• EXTRAIT DU DOCUMENT:
• • • • •
Le marché de la production est beaucoup plus petit et très fragmenté, mais nous avons la chance que, sur les six premiers mondiaux, cinq soient européens, dont deux Français. En effet, si les diffuseurs européens ont perdu la bataille, ce n'est pas le cas des producteurs. Et le combat n'est pas forcément celui auquel on pense de prime abord.

Le secteur des chaînes de télévision concerne un peu moins de 20 000 employés en France, répartis sur les 4 principales : France Télévisions, Canal+, TF1 et M6. La production représente 100 000 emplois en France, plus que l'édition, la presse et les diffuseurs. Ce secteur est donc globalement générateur d'emplois, de création, et fabrique des champions nationaux. Même s'il s'agit évidemment de biens culturels, les diffuseurs pourraient être considérés comme les distributeurs de programmes à l'instar de Carrefour ou Auchan, et les producteurs seraient les fabricants des produits.
• • • • •
• ENREGISTREMENTS EXTRAITS:
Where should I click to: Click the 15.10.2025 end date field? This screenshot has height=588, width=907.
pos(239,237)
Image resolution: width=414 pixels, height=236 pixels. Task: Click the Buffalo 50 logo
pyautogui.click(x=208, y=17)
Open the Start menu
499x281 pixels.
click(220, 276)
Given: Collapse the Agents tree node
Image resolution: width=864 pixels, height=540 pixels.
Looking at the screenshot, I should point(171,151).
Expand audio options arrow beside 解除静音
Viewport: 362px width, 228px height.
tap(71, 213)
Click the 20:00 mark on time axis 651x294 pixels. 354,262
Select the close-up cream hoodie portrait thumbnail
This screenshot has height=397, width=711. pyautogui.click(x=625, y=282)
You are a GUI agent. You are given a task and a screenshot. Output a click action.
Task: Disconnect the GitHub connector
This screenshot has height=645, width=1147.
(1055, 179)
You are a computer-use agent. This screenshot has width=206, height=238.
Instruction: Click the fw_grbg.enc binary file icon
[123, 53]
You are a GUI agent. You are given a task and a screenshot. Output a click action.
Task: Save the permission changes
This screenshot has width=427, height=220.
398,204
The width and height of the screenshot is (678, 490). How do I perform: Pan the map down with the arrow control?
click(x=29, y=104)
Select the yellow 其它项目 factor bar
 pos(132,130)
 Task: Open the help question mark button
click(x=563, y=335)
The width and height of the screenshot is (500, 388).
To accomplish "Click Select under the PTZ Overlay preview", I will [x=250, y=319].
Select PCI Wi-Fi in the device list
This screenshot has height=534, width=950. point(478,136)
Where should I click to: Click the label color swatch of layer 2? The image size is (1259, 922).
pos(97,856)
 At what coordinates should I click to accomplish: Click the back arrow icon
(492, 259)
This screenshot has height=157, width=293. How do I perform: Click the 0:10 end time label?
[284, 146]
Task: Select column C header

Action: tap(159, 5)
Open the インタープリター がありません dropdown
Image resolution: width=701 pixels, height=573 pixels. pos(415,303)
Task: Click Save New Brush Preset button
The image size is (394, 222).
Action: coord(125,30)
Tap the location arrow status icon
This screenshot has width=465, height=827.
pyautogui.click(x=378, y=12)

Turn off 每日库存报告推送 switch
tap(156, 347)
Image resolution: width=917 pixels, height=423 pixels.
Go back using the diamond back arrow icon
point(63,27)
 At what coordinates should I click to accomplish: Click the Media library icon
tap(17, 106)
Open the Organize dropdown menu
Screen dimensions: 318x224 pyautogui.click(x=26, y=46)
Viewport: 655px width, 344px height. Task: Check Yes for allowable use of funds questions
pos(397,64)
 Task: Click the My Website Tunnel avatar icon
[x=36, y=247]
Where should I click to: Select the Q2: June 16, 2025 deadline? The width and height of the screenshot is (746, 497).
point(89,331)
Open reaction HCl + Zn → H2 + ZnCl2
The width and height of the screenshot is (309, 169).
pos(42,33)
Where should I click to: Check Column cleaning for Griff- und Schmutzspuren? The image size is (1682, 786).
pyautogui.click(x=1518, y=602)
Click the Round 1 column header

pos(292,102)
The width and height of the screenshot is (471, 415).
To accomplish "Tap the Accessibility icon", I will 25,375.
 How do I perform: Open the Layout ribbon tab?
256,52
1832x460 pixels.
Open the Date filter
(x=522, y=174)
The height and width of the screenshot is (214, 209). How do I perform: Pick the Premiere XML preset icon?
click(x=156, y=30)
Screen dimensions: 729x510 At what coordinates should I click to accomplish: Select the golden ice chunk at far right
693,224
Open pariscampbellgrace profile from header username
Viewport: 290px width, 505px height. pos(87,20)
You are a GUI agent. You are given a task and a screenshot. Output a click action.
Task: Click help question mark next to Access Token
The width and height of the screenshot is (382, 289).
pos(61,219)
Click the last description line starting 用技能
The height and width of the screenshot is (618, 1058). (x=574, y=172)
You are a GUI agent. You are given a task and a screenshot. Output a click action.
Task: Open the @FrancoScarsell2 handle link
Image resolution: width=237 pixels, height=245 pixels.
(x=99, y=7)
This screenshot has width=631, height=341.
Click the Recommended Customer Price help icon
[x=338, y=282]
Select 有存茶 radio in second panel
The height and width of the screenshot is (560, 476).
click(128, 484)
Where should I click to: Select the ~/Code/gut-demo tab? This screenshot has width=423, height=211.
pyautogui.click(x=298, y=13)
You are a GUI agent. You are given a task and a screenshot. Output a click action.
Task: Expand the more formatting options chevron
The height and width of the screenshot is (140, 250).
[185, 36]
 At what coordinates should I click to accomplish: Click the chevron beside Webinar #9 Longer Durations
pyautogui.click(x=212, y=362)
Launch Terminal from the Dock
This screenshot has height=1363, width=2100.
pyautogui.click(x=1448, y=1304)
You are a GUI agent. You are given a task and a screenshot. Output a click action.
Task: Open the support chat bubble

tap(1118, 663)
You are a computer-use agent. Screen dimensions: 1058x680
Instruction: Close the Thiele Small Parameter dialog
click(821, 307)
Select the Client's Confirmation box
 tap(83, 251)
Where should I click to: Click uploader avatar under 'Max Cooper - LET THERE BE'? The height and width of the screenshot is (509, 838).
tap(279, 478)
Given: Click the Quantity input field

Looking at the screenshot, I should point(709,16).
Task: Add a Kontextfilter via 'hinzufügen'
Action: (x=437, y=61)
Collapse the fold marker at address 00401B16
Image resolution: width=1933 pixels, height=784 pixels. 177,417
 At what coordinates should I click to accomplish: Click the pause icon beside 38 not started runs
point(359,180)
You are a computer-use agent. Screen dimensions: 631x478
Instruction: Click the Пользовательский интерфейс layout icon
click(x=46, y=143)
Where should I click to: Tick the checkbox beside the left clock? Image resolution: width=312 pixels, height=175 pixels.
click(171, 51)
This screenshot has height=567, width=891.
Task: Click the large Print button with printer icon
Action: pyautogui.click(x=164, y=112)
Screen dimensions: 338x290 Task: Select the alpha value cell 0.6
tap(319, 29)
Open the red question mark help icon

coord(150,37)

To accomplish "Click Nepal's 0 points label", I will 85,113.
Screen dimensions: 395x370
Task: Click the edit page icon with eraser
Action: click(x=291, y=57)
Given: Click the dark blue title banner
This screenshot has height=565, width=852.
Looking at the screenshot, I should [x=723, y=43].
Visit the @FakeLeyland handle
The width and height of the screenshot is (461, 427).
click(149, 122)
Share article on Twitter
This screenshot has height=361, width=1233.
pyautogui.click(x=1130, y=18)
• • • • •
• QUESTIONS DE COMPRÉHENSION:
1/ D'après l'extrait, combien d'emplois la production représente-t-elle en France ?
2/ Recopiez l'extrait depuis « Le secteur des » jusqu'à « fabricants des produits. » en y substituant « contenus » à « programmes ».
Ces enregistrements proviennent d'une autre source que l'extrait.

• LISTE DES RÉPONSES:
1/ La production représente 100 000 emplois en France.

2/
Le secteur des chaînes de télévision concerne un peu moins de 20 000 employés en France, répartis sur les 4 principales : France Télévisions, Canal+, TF1 et M6. La production représente 100 000 emplois en France, plus que l'édition, la presse et les diffuseurs. Ce secteur est donc globalement générateur d'emplois, de création, et fabrique des champions nationaux. Même s'il s'agit évidemment de biens culturels, les diffuseurs pourraient être considérés comme les distributeurs de contenus à l'instar de Carrefour ou Auchan, et les producteurs seraient les fabricants des produits.